All statistical analyses were conducted using statistical software called SPSS version 22.0. Descriptive statistics were first conducted. One-way analysis of variance (ANOVA) was conducted to examine the bivariate associations between physical functioning and sociodemographic variables. The Pearson correlation coefficient was utilized to ascertain the association between physical functioning and the main predictor variables (i.e., pain interference and balance self-efficacy). Hierarchical regression analysis conducted to evaluate the association among physical function, pain interference, balance self-efficacy, and sociodemographic variables.
Results:
The mean age of the participants was 75.4 (SD 6.9) years, with nearly half of participants (47.8%) aged between 70-79 years). Most of the participants were women (76.1%, n = 51) and had an associate degree or higher (74.6%, n = 50). Nearly half of the participants had two or more comorbid factors (44.8%, n=30). Over a third of participants reported annual income above $50,000 (34.3%, n = 23) and female participants reported higher mean physical functioning scores compared to their male counterparts (46.0 and 44.4 respectively). An examination of the association between the physical functioning and the sociodemographic factors indicated that all the associations were non-significant at p<0.05.

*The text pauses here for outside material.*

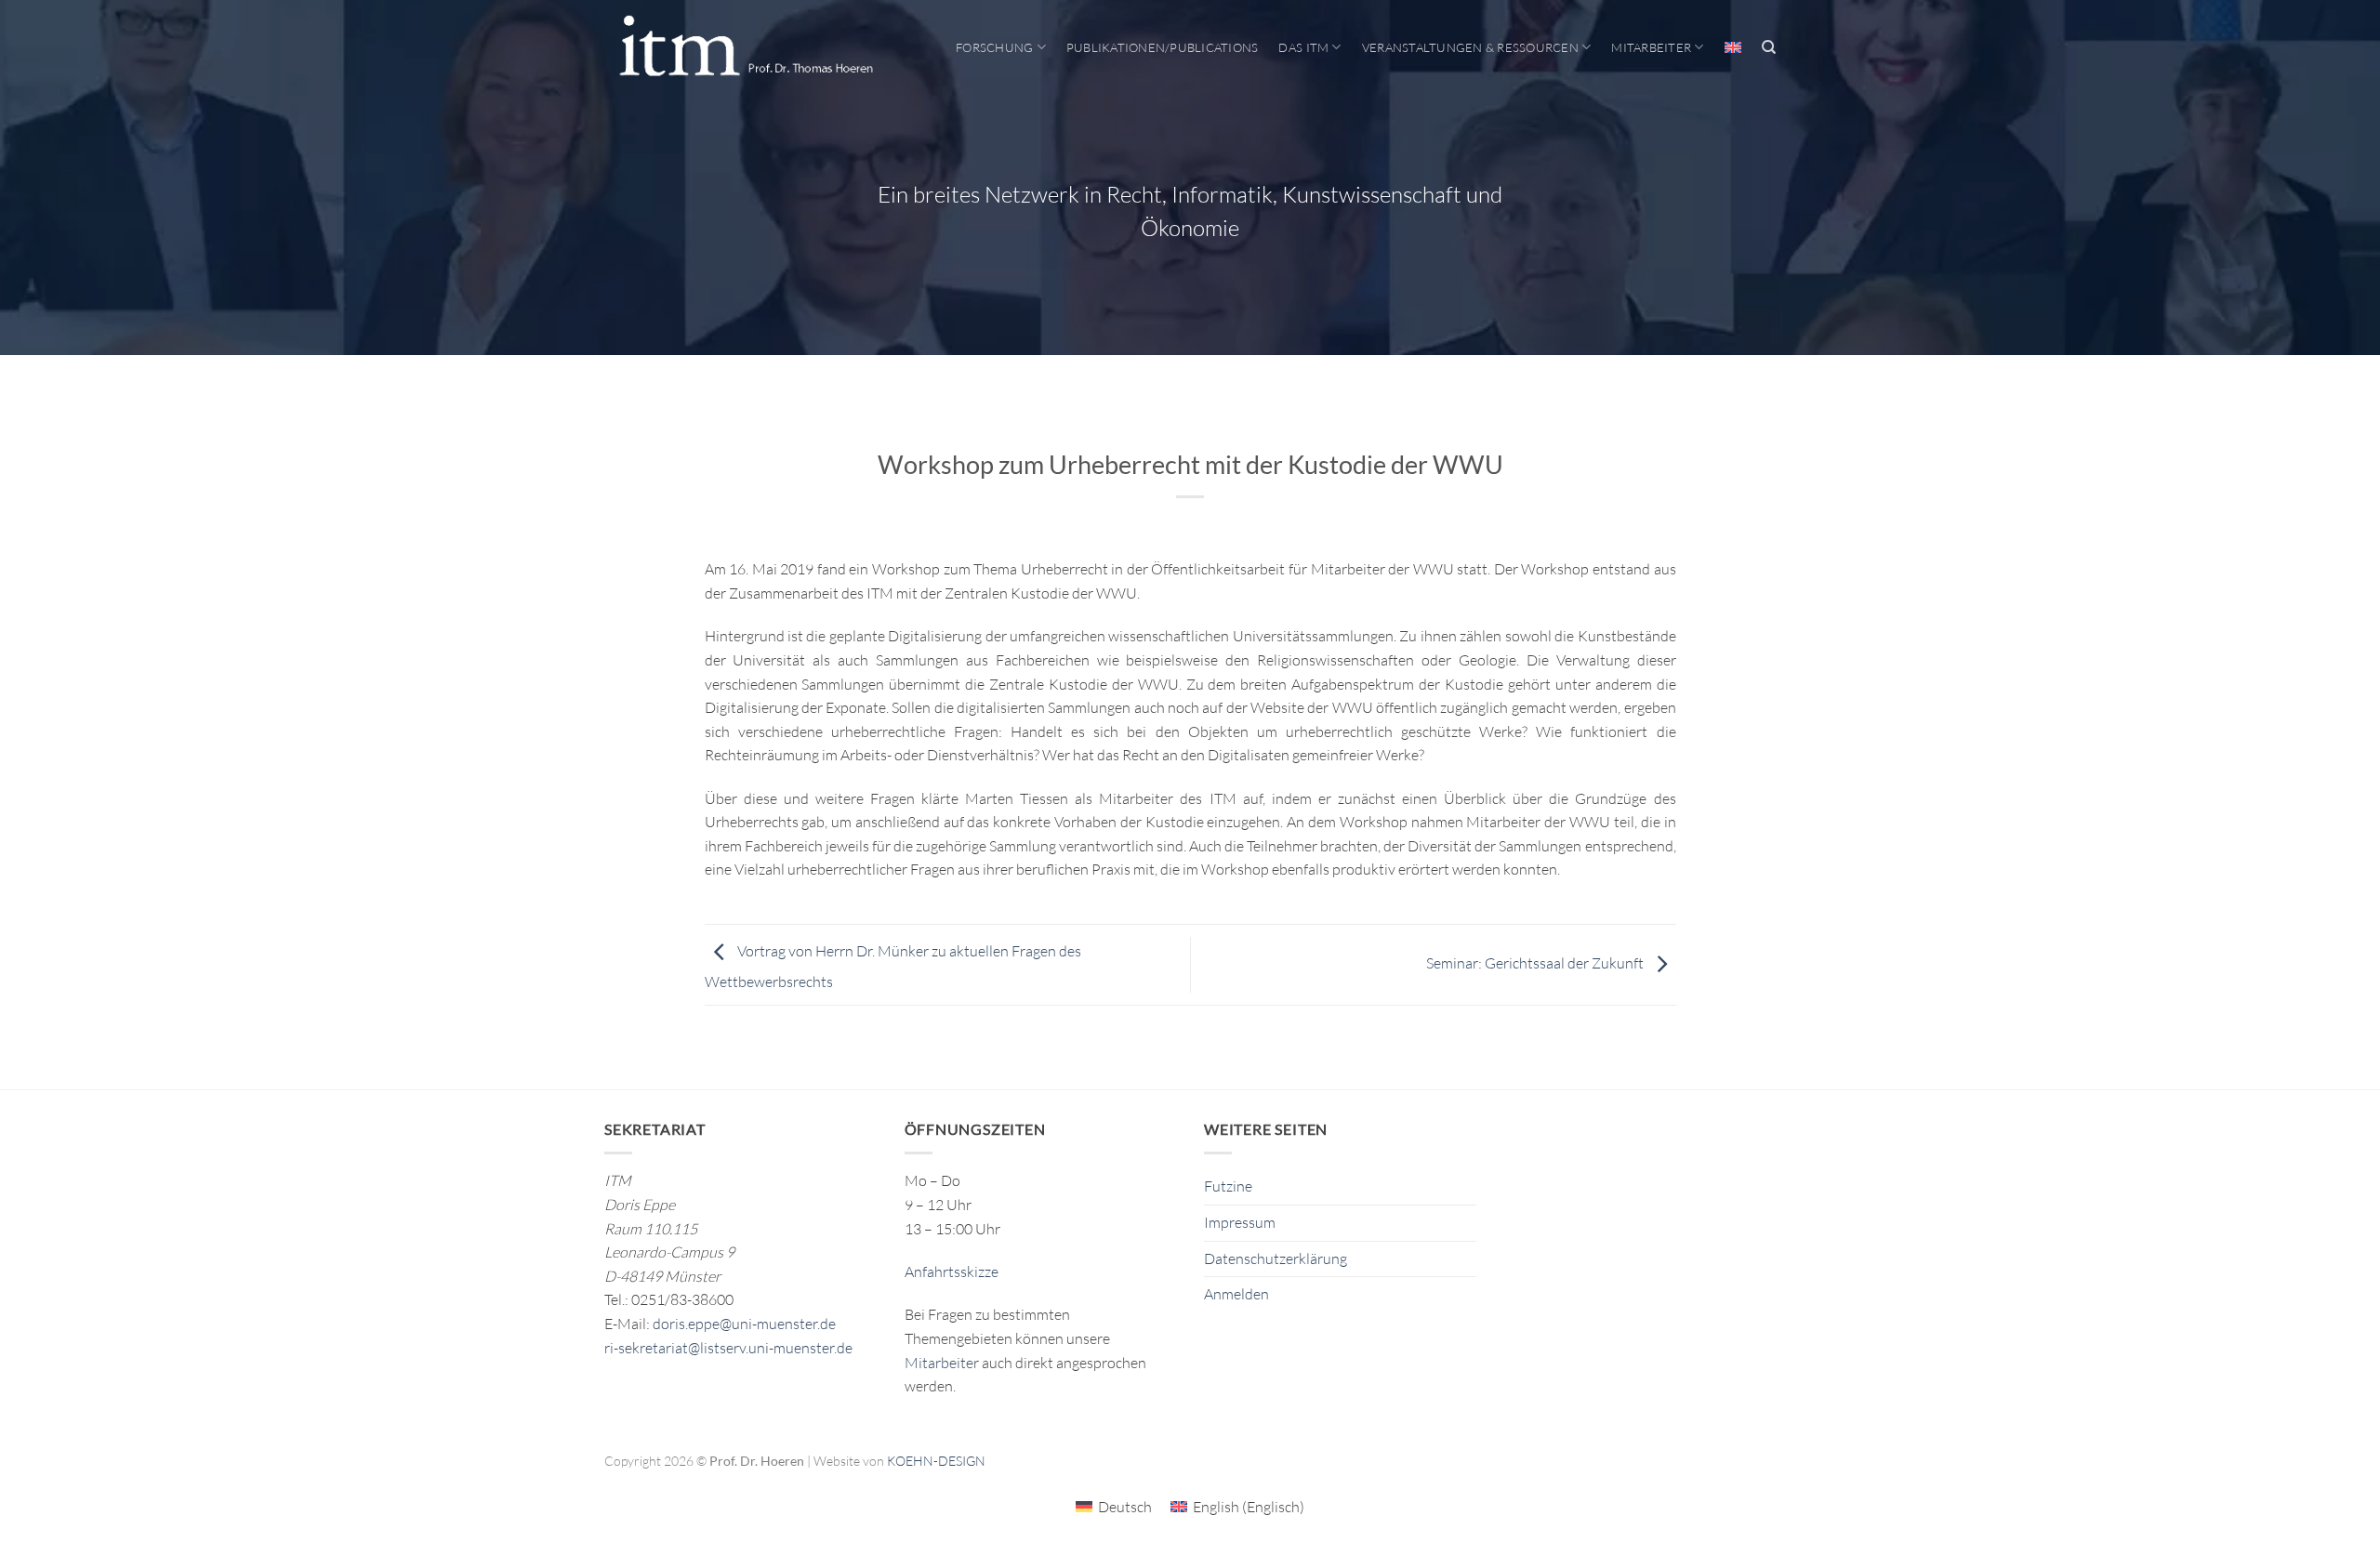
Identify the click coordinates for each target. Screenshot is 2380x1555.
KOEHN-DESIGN (936, 1461)
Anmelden (1236, 1294)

In this study, balance self-efficacy was significantly and positively associated with physical function, whereas pain interference was significantly and negatively associated with physical function. Step 1 regression analysis, where by the sociodemographic variables were entered together, predicted very little variance in physical functioning, R2 = .19, F(11, 55) = 1.16, p = .34. Adding pain interference and balance self-efficacy in step 2, significantly increased the variance in predicting physical functioning, ΔR2 = .43, F(2, 53) = 29.45, p < .001. Further, there were significant effects for pain interference (β = −.40, p <.001) and for balance self-efficacy (β = .50, p < .001) indicating that lower pain interference and higher balance self-efficacy were positively related to physical functioning. Lastly, age, sex, and income level were not significant predictors of physical function in older adults.
Conclusion:
Interventions that improve physical function and balance self-efficacy such as physical exercise should be encouraged among older adults, whether living in the community or when admitted in acute care settings. Most importantly, adequate and safe pain management in older adults should be considered in the promotion of physical function and balance self-efficacy.